# Lost dog



## superposed20ga (Dec 14, 2005)

I know that chances are slim, but I figured I'd try posting it here anyway.
I lost my male beagle Twig yesterday at Sharonville State Game area near Grass Lake. He has an orange collar with my name and phone # on it and a red e-collar. He never opened up chasing anything at the end of the hunt. We were in an open woodlot that had vast open fields on three sides. My Dad was on on the other side and never saw him. We looked for him until 12:30 last night. I'm heading back out this morning to post some flyers and look again.

If anyone comes finds him, please send me a message on here or call the number on the tag. Thanks.


----------



## Demo410 (Nov 16, 2012)

An old timer once told me to leave your coat on the ground where you last saw him. If the dogs in the area he will recognize your scent and he might stay by your coat. Good luck, I hope you find him.


Posted using Outdoor Hub Campfire


----------



## sjk984 (Jan 4, 2010)

Leave your coat. It works. Had to do it to mine a couple of times when she was younger.. not near the road

posted using Outdoor Hub Campfire


----------



## Ggb (Mar 14, 2013)

I lost a beagle once and was lucky enough to get her back. I wish you all the luck in finding her.


----------



## superposed20ga (Dec 14, 2005)

Thanks for the help and support fellas. We went back and scoured the area and drove around to roads. He ended up crossing the road in front of us right back to where we had been parked. I had left a coat and some food, but the food hadn't been eaten.

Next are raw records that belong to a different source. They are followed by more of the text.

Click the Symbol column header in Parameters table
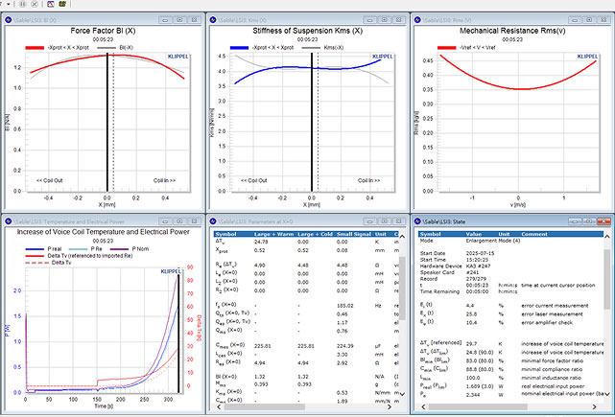This screenshot has width=615, height=417. 224,232
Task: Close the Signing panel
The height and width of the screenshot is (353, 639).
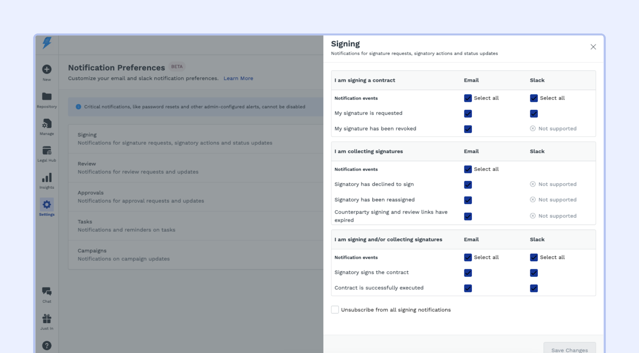Action: pyautogui.click(x=593, y=47)
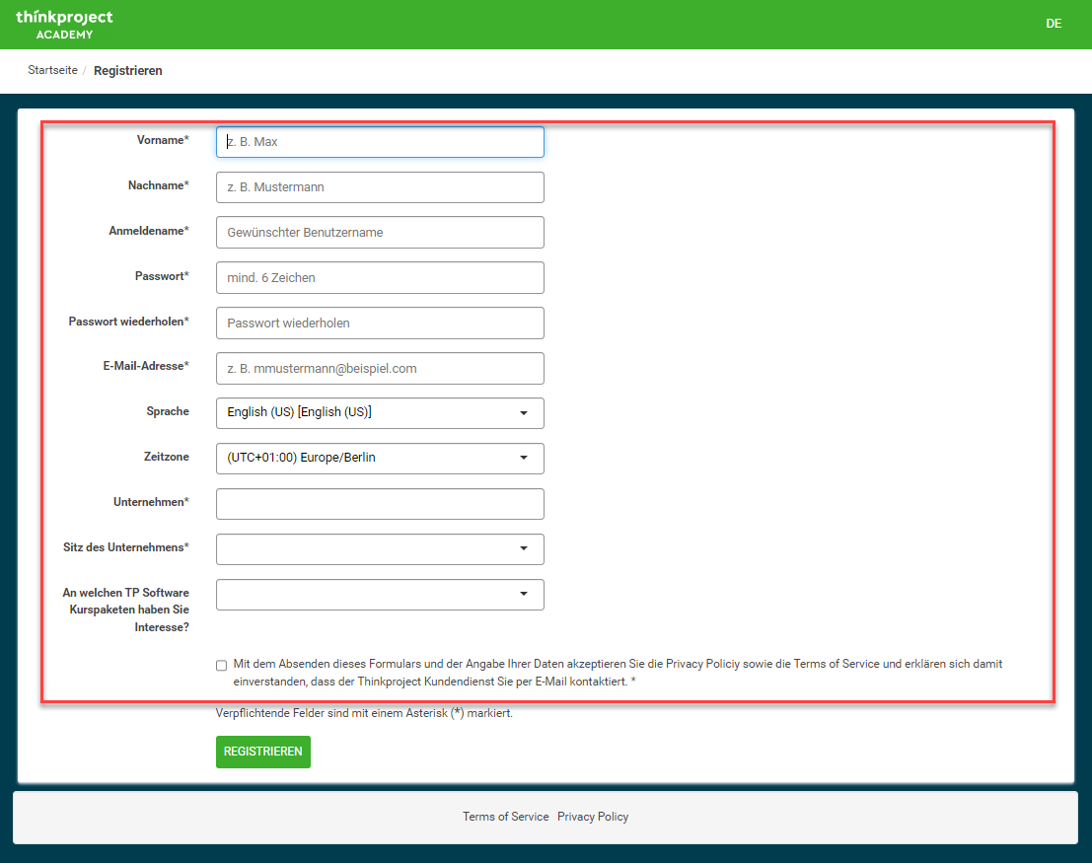Image resolution: width=1092 pixels, height=863 pixels.
Task: Open the Privacy Policy footer link
Action: (593, 817)
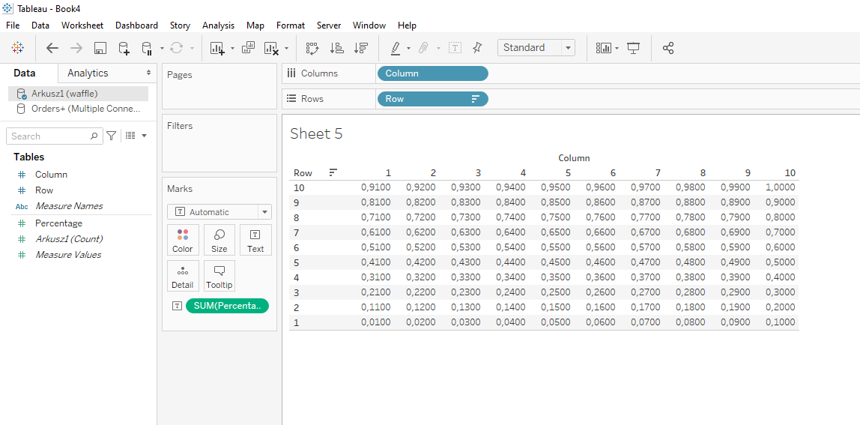The image size is (860, 425).
Task: Add a new data source icon
Action: point(124,48)
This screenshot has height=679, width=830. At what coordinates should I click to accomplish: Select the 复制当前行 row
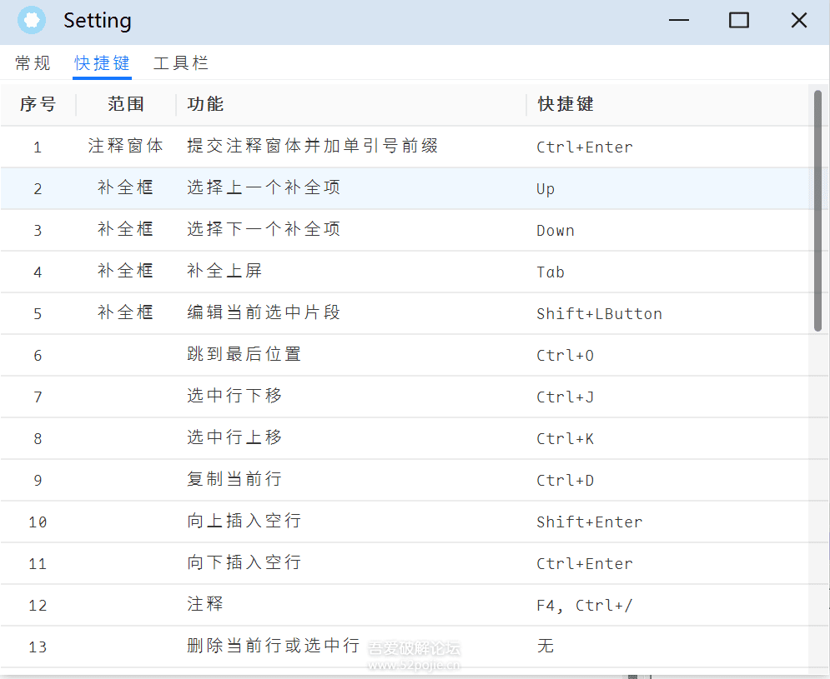[x=234, y=480]
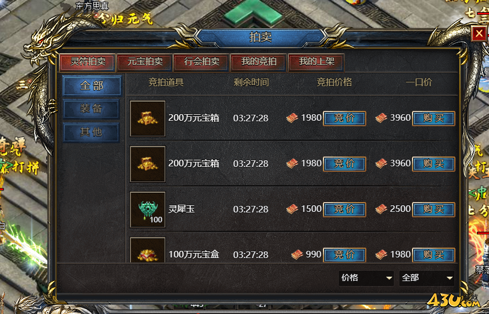Click first 200万元宝箱 treasure chest icon
Image resolution: width=489 pixels, height=314 pixels.
tap(147, 118)
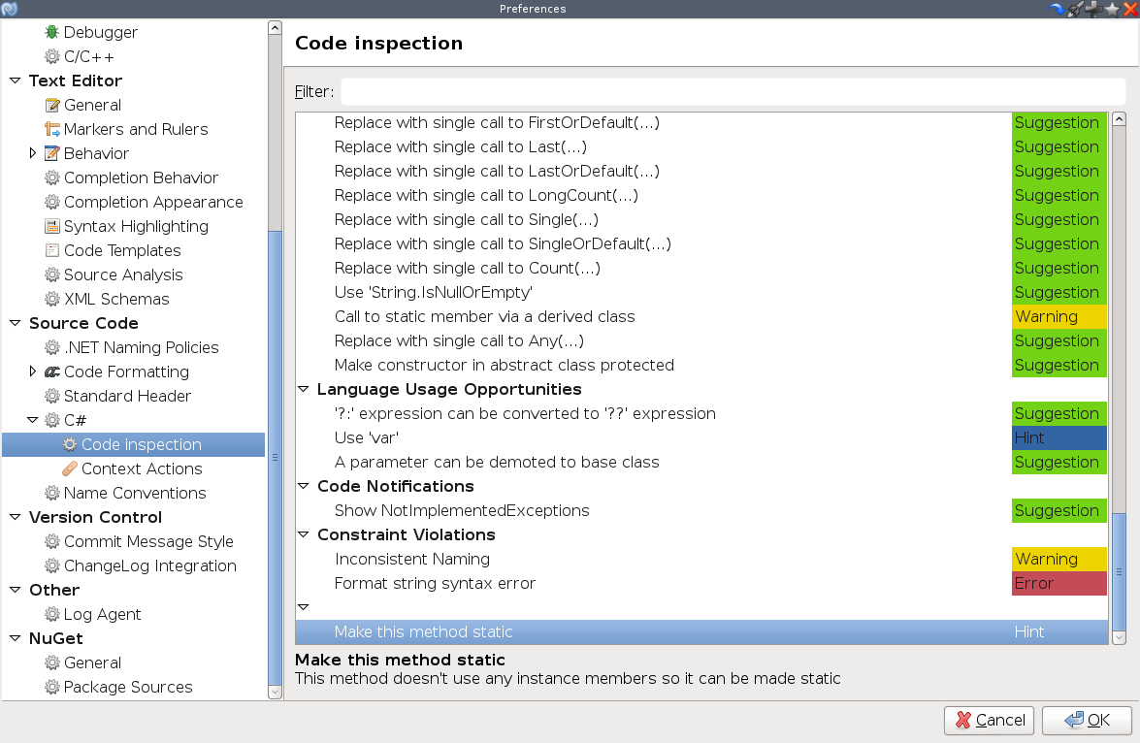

So he must have just found his way back there, but I'm definitely a believer in leaving the coat and focusing the search where you parked. The dogs always seem to head back there. I'll be getting a tracking system for the future though.

Thanks again.


----------



## Demo410 (Nov 16, 2012)

Glad you got him back!


Posted using Outdoor Hub Campfire


----------



## .44 (Oct 1, 2010)

Good news.


----------



## Ggb (Mar 14, 2013)

Wonderful news!


----------



## steve w (Feb 15, 2004)

Glad you found him, the peace of mind the tracking system will provide is well worth the cost. If you buy a Garmin it also puts a new perspective to the hunt with all the info it will provide.


----------